# taz.de -- Europäische Union und Rechtspopulismus: Ein Kontinent auf Tauchstation
       
       > Die Furcht vor einem Durchmarsch der Rechtspopulisten lässt die
       > europäischen Politiker verstummen. 2017 könnte zum Annus horribilis
       > werden.
       
 (IMG) Bild: Wie er es macht, macht er es falsch. Deswegen ist Kommissionspräsident Juncker erstmal abgetaucht
       
       Brüssel taz | Jean-Claude Juncker wollte ein wenig Hoffnung verbreiten.
       „Nein, Marine Le Pen wird nicht die nächste Präsidentin Frankreichs“, sagte
       der Chef der EU-Kommission in einem Interview. „Nein, die Wahlen in
       Italien, Frankreich und Deutschland bedrohen nicht die Zukunft Europas“,
       fügte er hinzu.
       
       Nicht die Bürger seien das Problem, sondern die Populisten, die Stimmung
       gegen Europa machen, betonte der Luxemburger. Doch seine Worte verfehlten
       die erhoffte Wirkung. Denn Juncker wandte sich auch gegen ein
       EU-Referendum, wie es nach einem Wahlsieg des Rechtspopulisten Norbert
       Hofer in Österreich denkbar wäre.
       
       „Wir haben schon mehr als genug Kontroversen, das brauchen wir nicht auch
       noch“, warnte Juncker. Prompt fielen die europafeindlichen britischen
       Medien über ihn her. Sogar das rechtsradikale Online-Magazin Breitbart aus
       den USA schlachtete Junckers Warnung aus. „Nicht gewählter EU-Präse ordnet
       Verbot von EU-Referenden an“, titelte das [1][Kampforgan der Trump-Fans].
       
       Was auch immer Juncker zum Vormarsch der Nationalisten und Populisten sagt
       – er kann es niemandem recht machen.
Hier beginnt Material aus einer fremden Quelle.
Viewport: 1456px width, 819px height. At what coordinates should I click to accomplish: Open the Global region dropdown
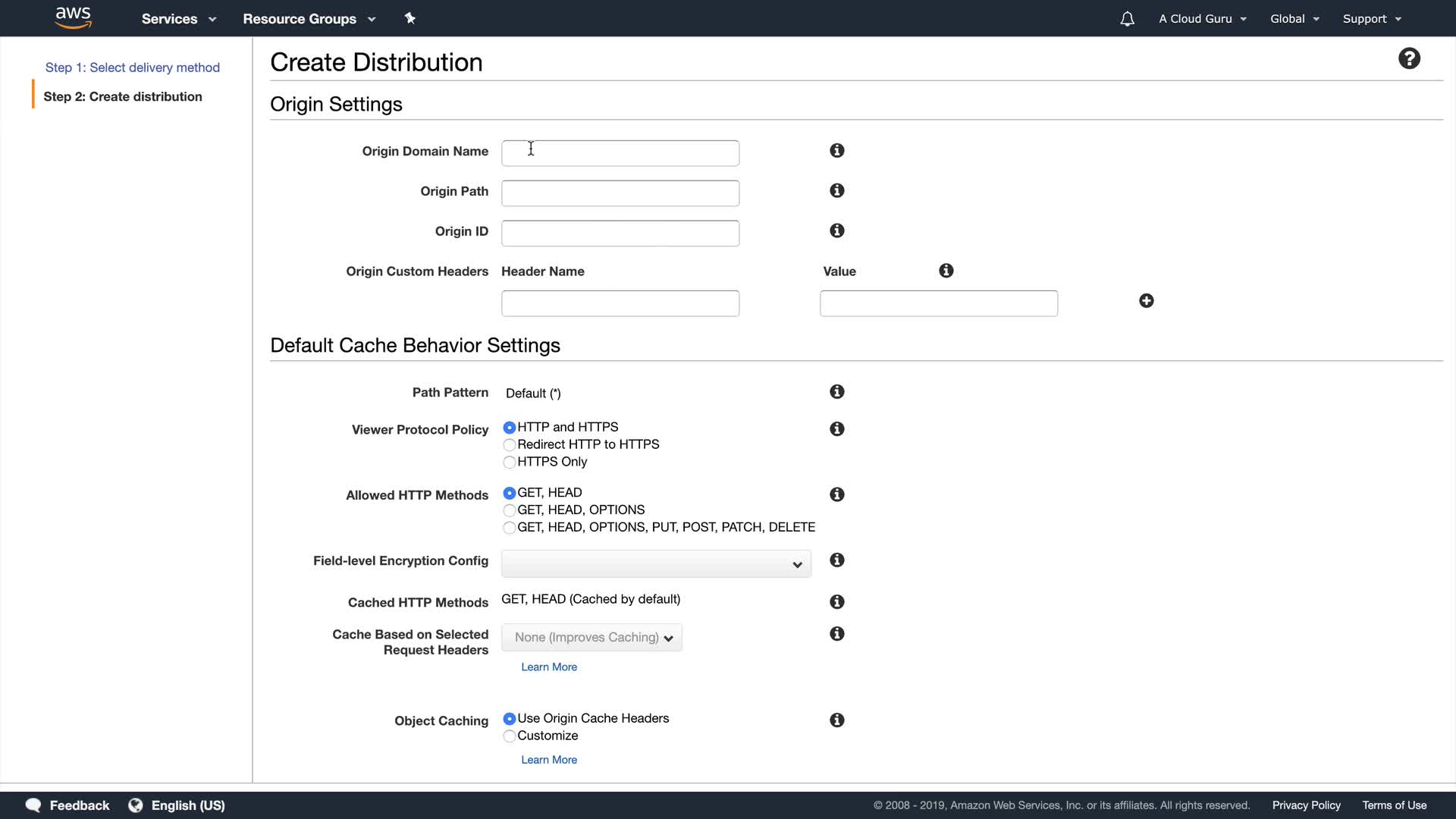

Wenn er vor einem Sieg der EU-Gegner
       warnt, heißt es, dass die EU-Kommission schon vor Angst zittere. Wenn er
       von Volksabstimmungen abrät, heißt es, er sei ein Feind der Demokratie.
       Juncker hat daraus seine Schlüsse gezogen – und ist in der Versenkung
       verschwunden.
       
       ## „Kommission der letzten Chance“
       
       Die meisten EU-Politiker sind auf Tauchstation gegangen. Kurz vor dem
       Wahlsonntag in [2][Österreich] und [3][Italien], der ein doppeltes Debakel
       für die EU-Anhänger bringen könnte, herrscht in Brüssel ein vielsagendes
       Schweigen.
       
       Dabei wissen natürlich alle, dass die Lage ernst ist, sehr ernst sogar.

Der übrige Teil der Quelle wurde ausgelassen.